Prove that: \[ \frac{\cos \theta - 2 \cos^3 \theta}{\sin \theta - 2 \sin^3 \theta} + \cot \theta = 0 \]

Hint:

Factor cubic terms and use \(\sin^2 \theta + \cos^2 \theta = 1\) identity to simplify expressions.

Answer 1

To prove:
\[\frac{\cos \theta - 2 \cos^3 \theta}{\sin \theta - 2 \sin^3 \theta} + \cot \theta = 0\]

Step 1: Factorize numerator and denominator
\[\cos \theta - 2 \cos^3 \theta = \cos \theta (1 - 2 \cos^2 \theta)\] \[\sin \theta - 2 \sin^3 \theta = \sin \theta (1 - 2 \sin^2 \theta)\]
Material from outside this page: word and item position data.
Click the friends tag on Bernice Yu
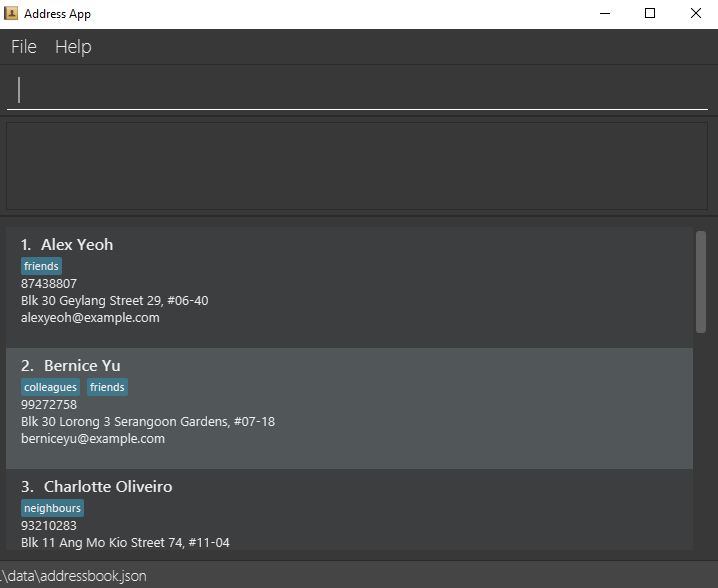The width and height of the screenshot is (718, 588). 107,388
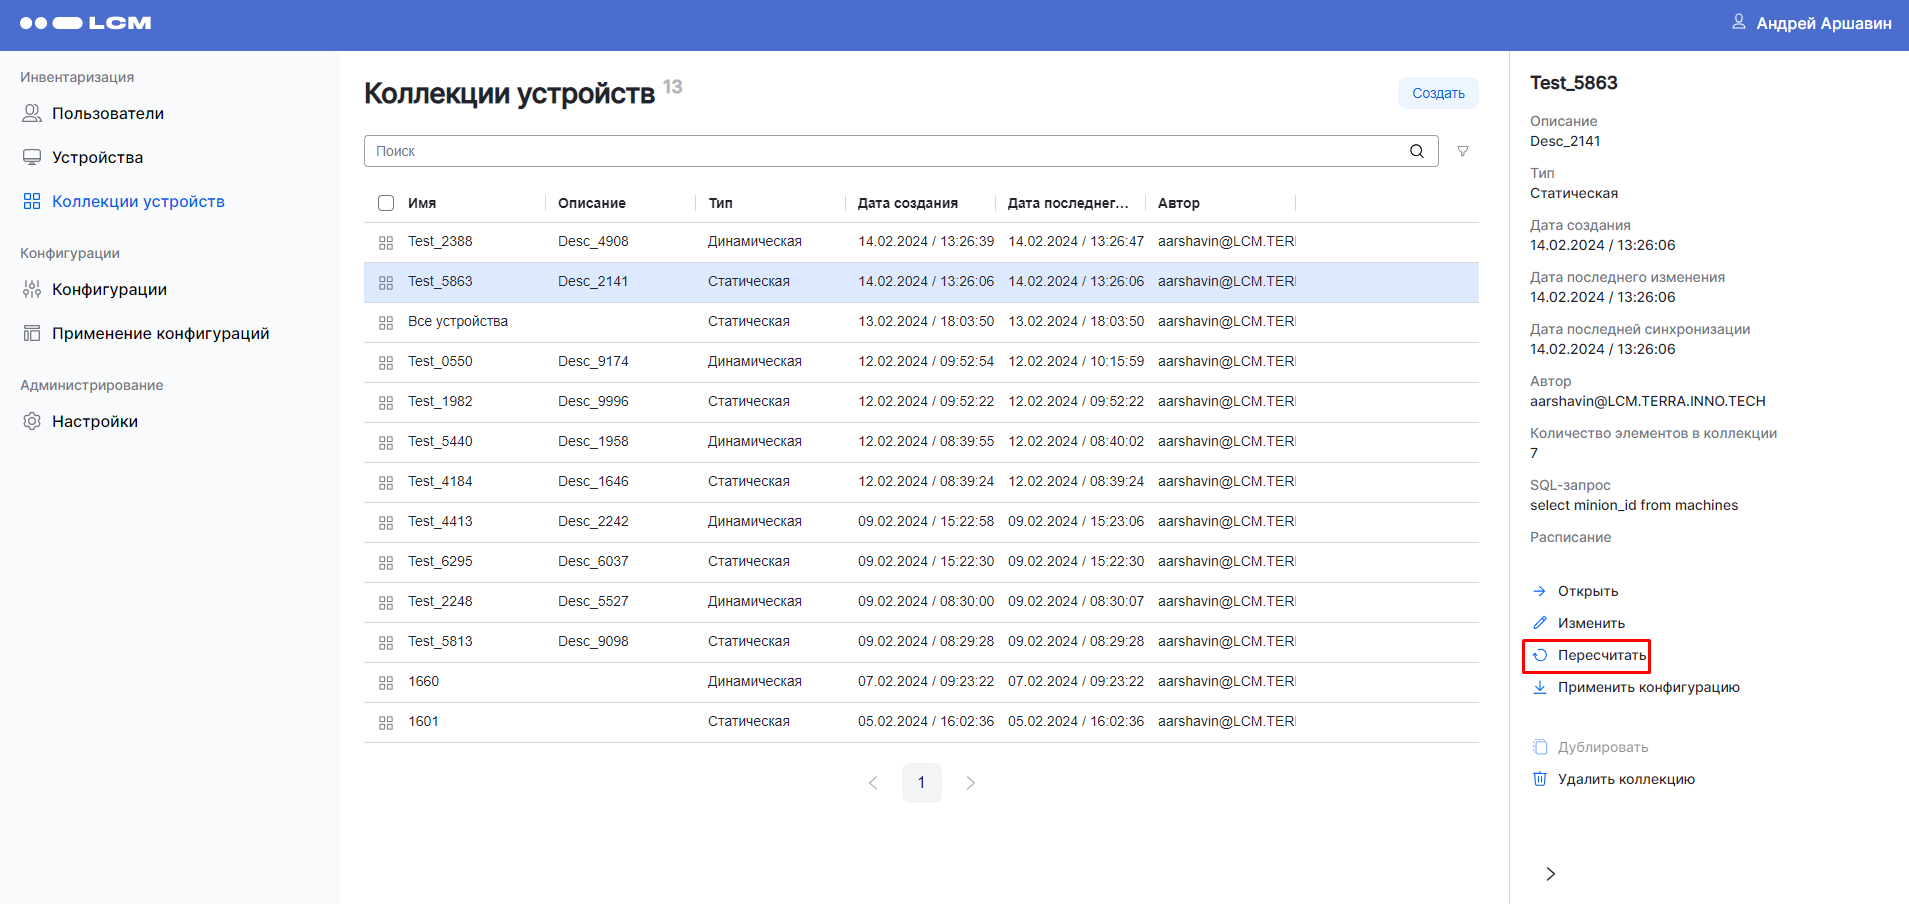Click the search magnifier icon

point(1416,151)
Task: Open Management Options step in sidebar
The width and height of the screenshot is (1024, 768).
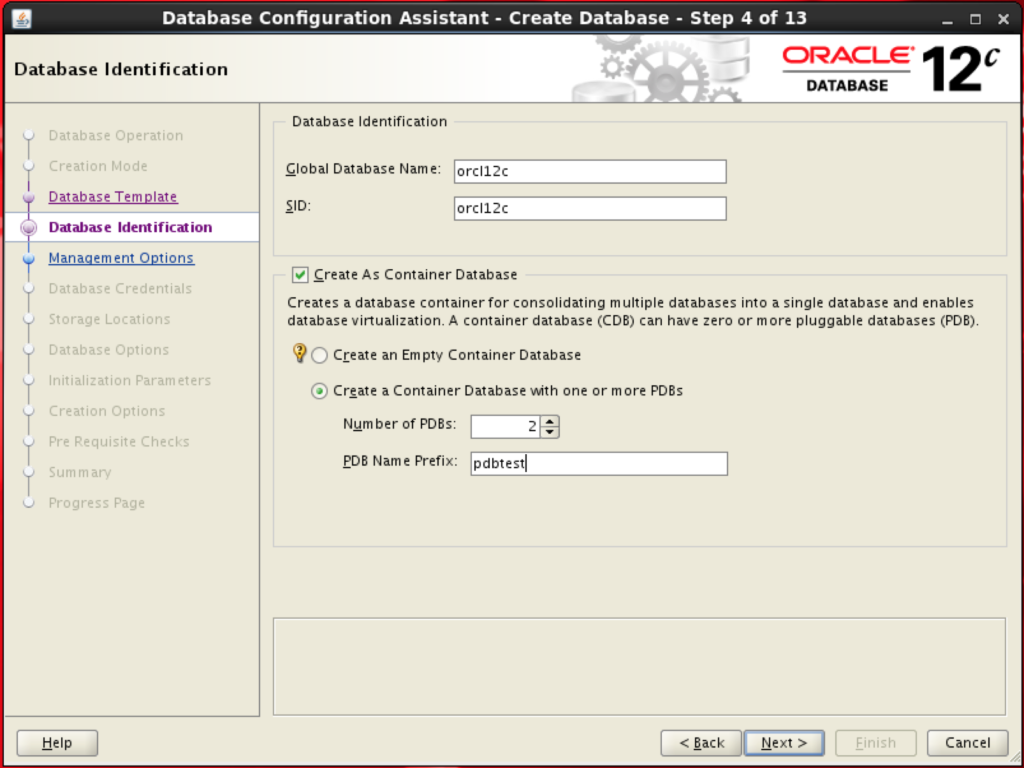Action: pos(121,258)

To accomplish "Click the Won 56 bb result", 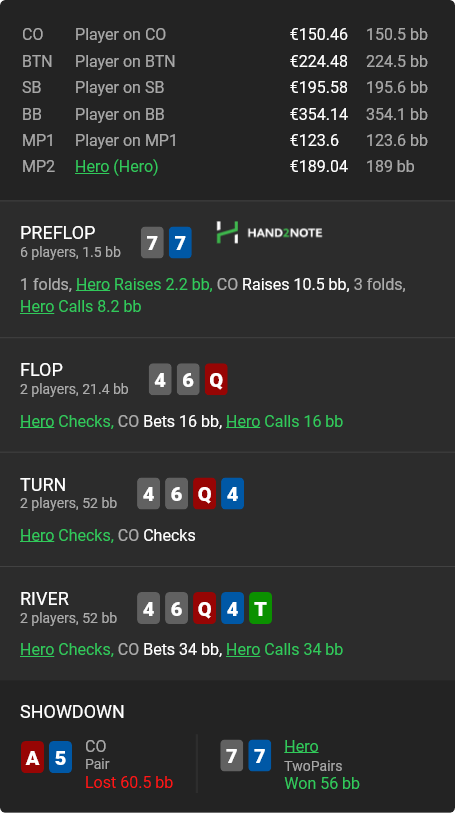I will pos(322,783).
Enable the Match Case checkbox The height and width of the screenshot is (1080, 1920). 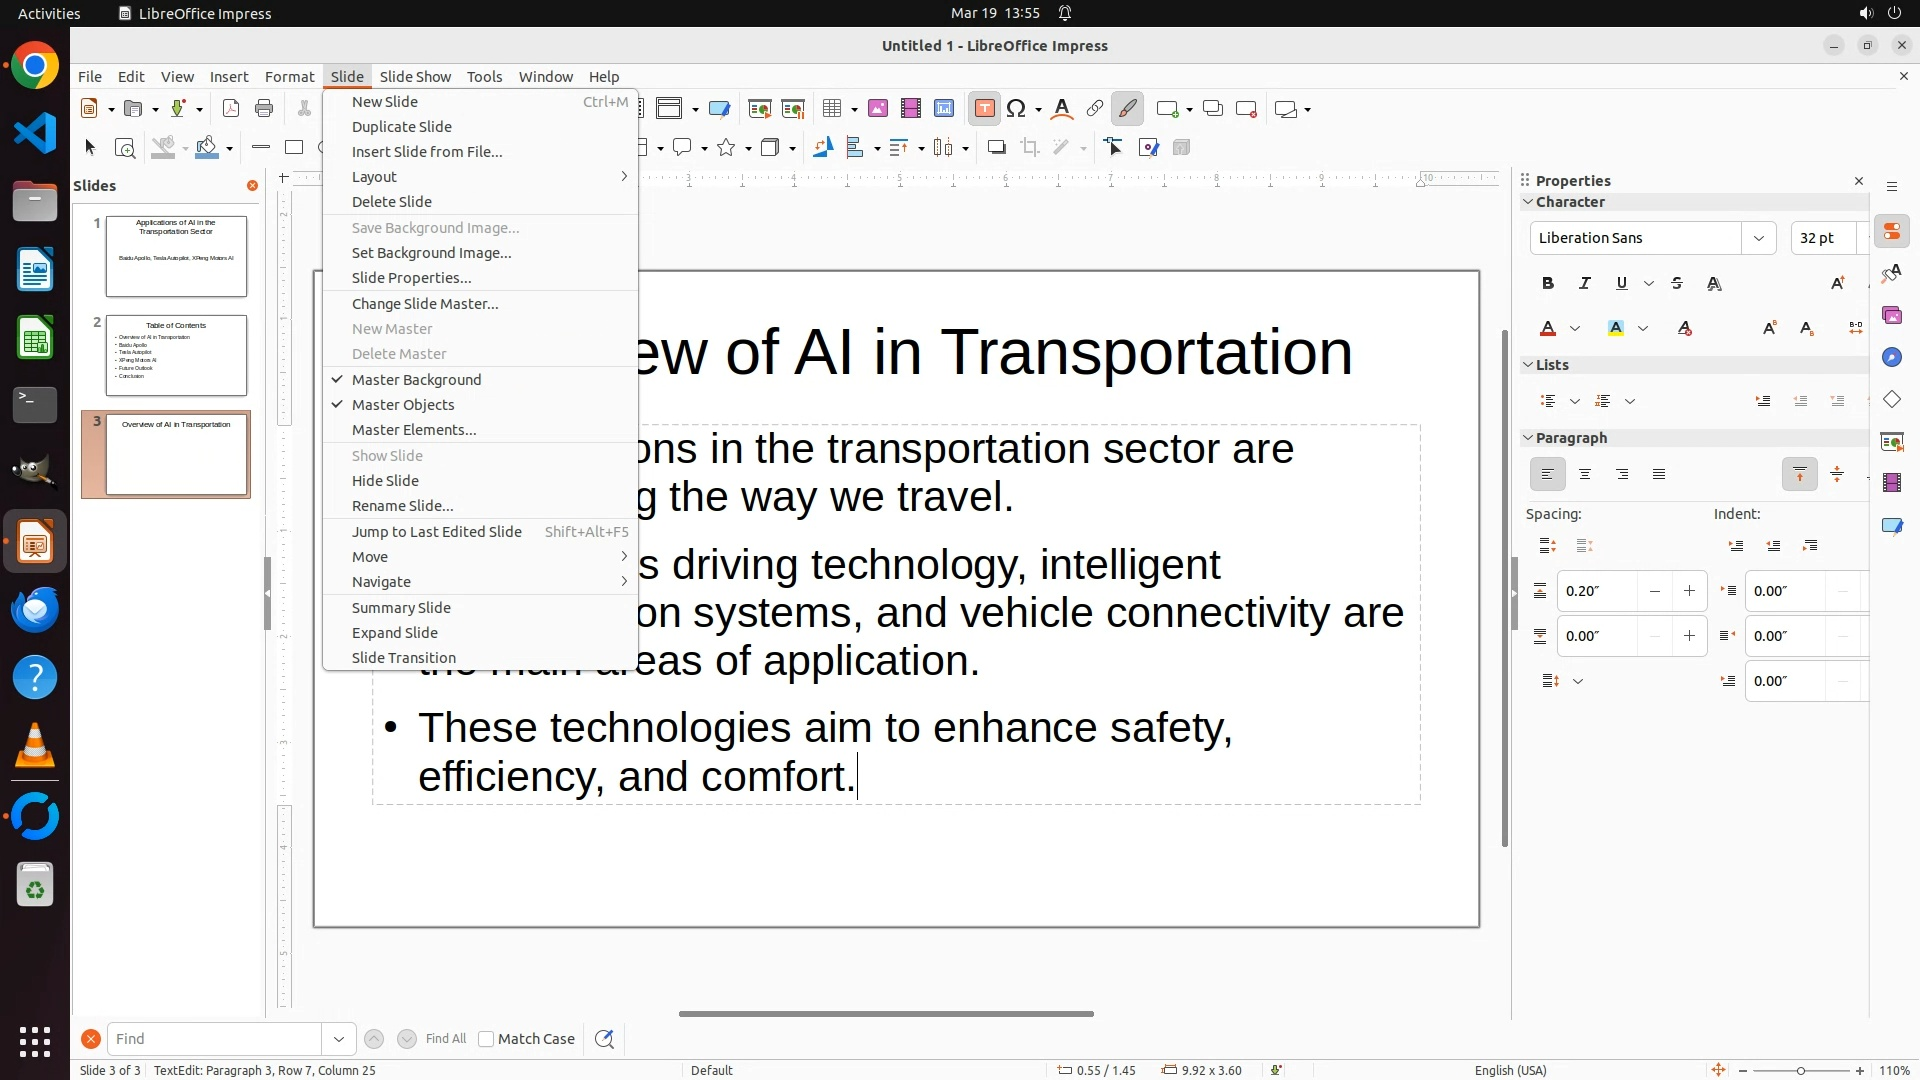pos(486,1039)
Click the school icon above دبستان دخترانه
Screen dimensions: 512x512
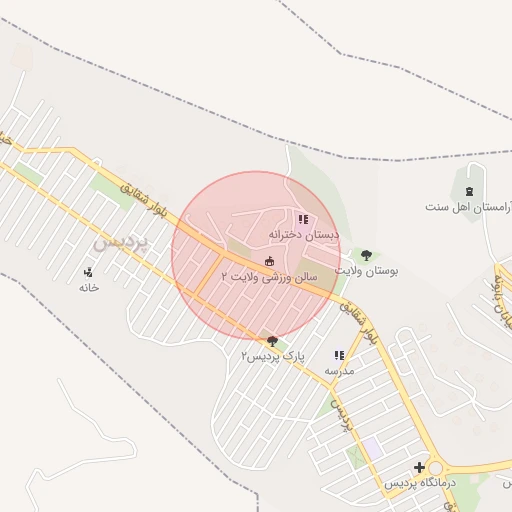(303, 220)
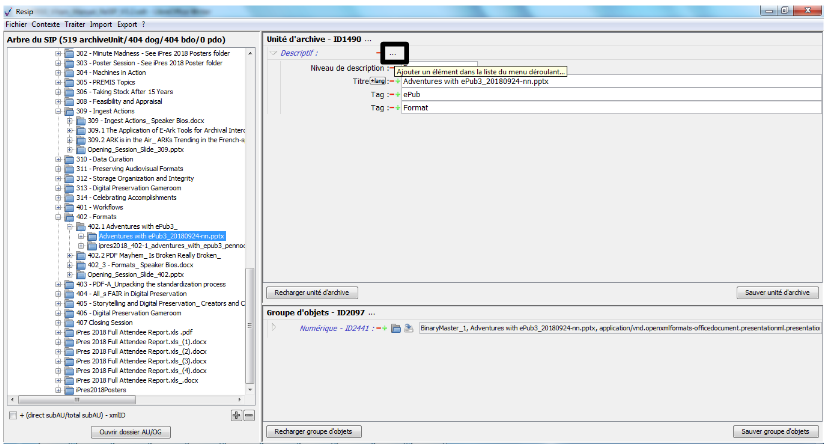Viewport: 827px width, 444px height.
Task: Toggle the direct subAU/total subAU checkbox
Action: point(12,415)
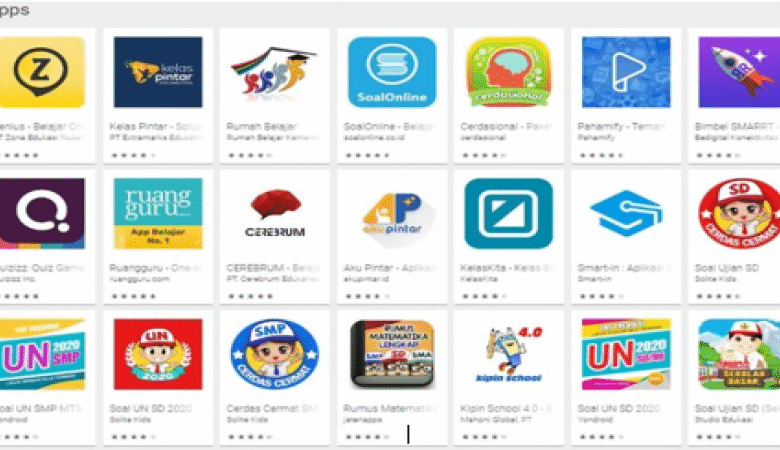Screen dimensions: 780x450
Task: Open the Aku Pintar app icon
Action: (392, 213)
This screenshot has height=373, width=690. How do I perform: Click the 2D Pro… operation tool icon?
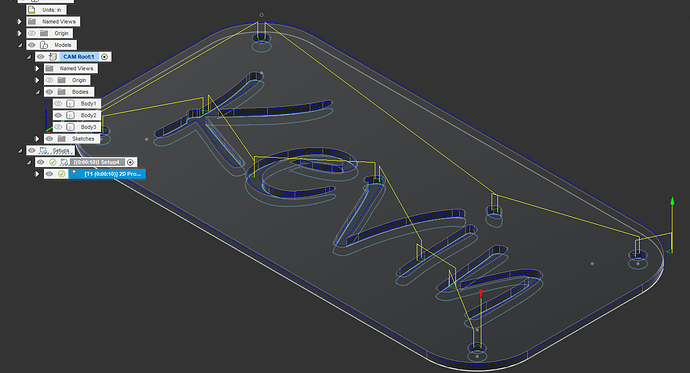click(74, 174)
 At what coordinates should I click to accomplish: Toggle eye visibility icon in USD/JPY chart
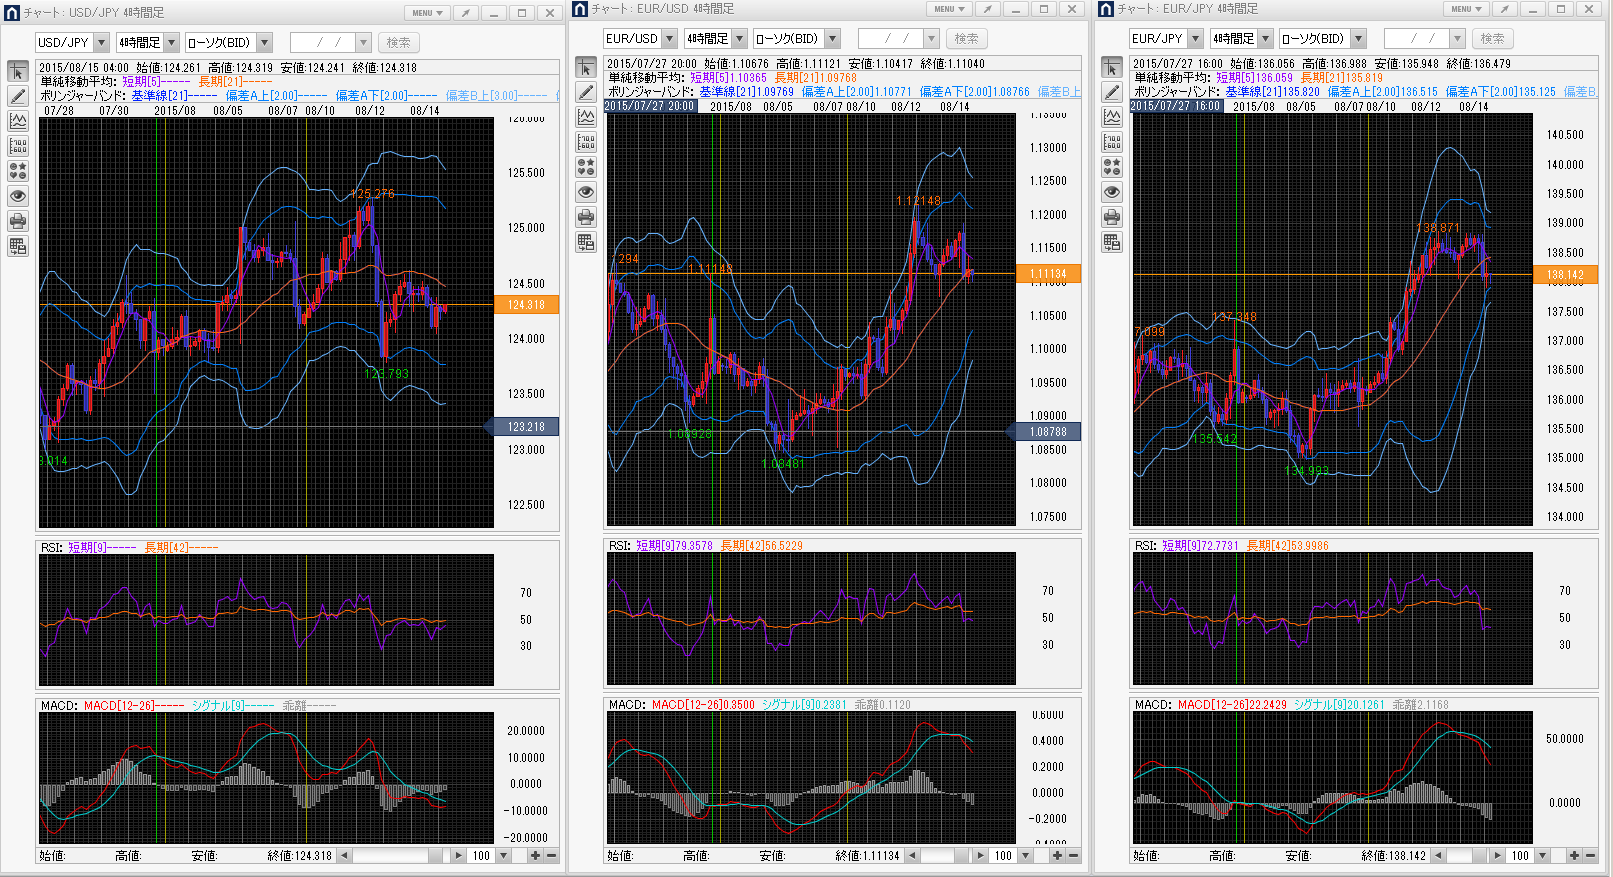18,196
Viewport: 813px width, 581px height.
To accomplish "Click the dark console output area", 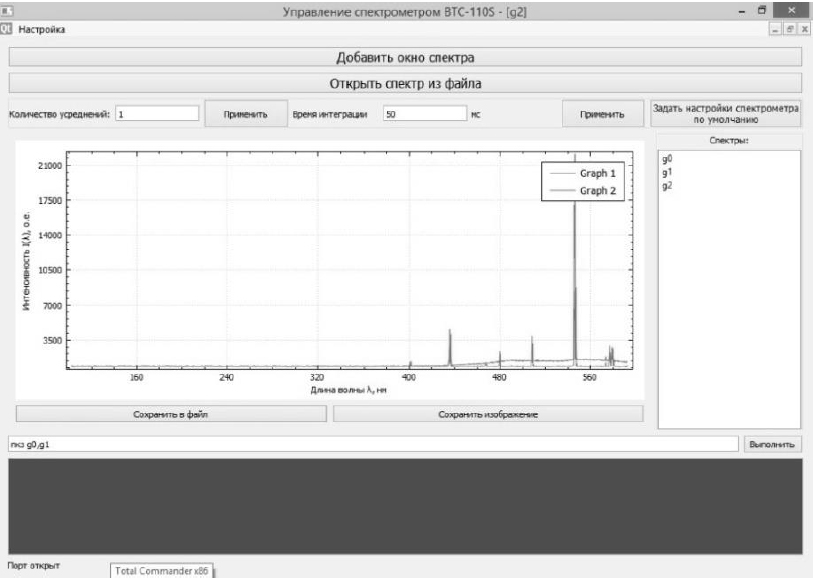I will tap(405, 506).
Step 2: Rewrite the expression
\[\frac{\cos \theta (1 - 2 \cos^2 \theta)}{\sin \theta (1 - 2 \sin^2 \theta)} + \cot \theta\] Recall \(\cot \theta = \frac{\cos \theta}{\sin \theta}\), so rewrite as:
\[\frac{\cos \theta (1 - 2 \cos^2 \theta)}{\sin \theta (1 - 2 \sin^2 \theta)} + \frac{\cos \theta}{\sin \theta}\]

Step 3: Find a common denominator
\[= \frac{\cos \theta (1 - 2 \cos^2 \theta) + \cos \theta (1 - 2 \sin^2 \theta)}{\sin \theta (1 - 2 \sin^2 \theta)}\]

Step 4: Simplify the numerator
\[\cos \theta \left[(1 - 2 \cos^2 \theta) + (1 - 2 \sin^2 \theta)\right] = \cos \theta [2 - 2(\cos^2 \theta + \sin^2 \theta)]\] Since \(\cos^2 \theta + \sin^2 \theta = 1\),
\[= \cos \theta [2 - 2 \times 1] = \cos \theta \times 0 = 0\]

Step 5: Final expression
\[\frac{0}{\sin \theta (1 - 2 \sin^2 \theta)} = 0\]

Hence proved:
\[\frac{\cos \theta - 2 \cos^3 \theta}{\sin \theta - 2 \sin^3 \theta} + \cot \theta = 0\]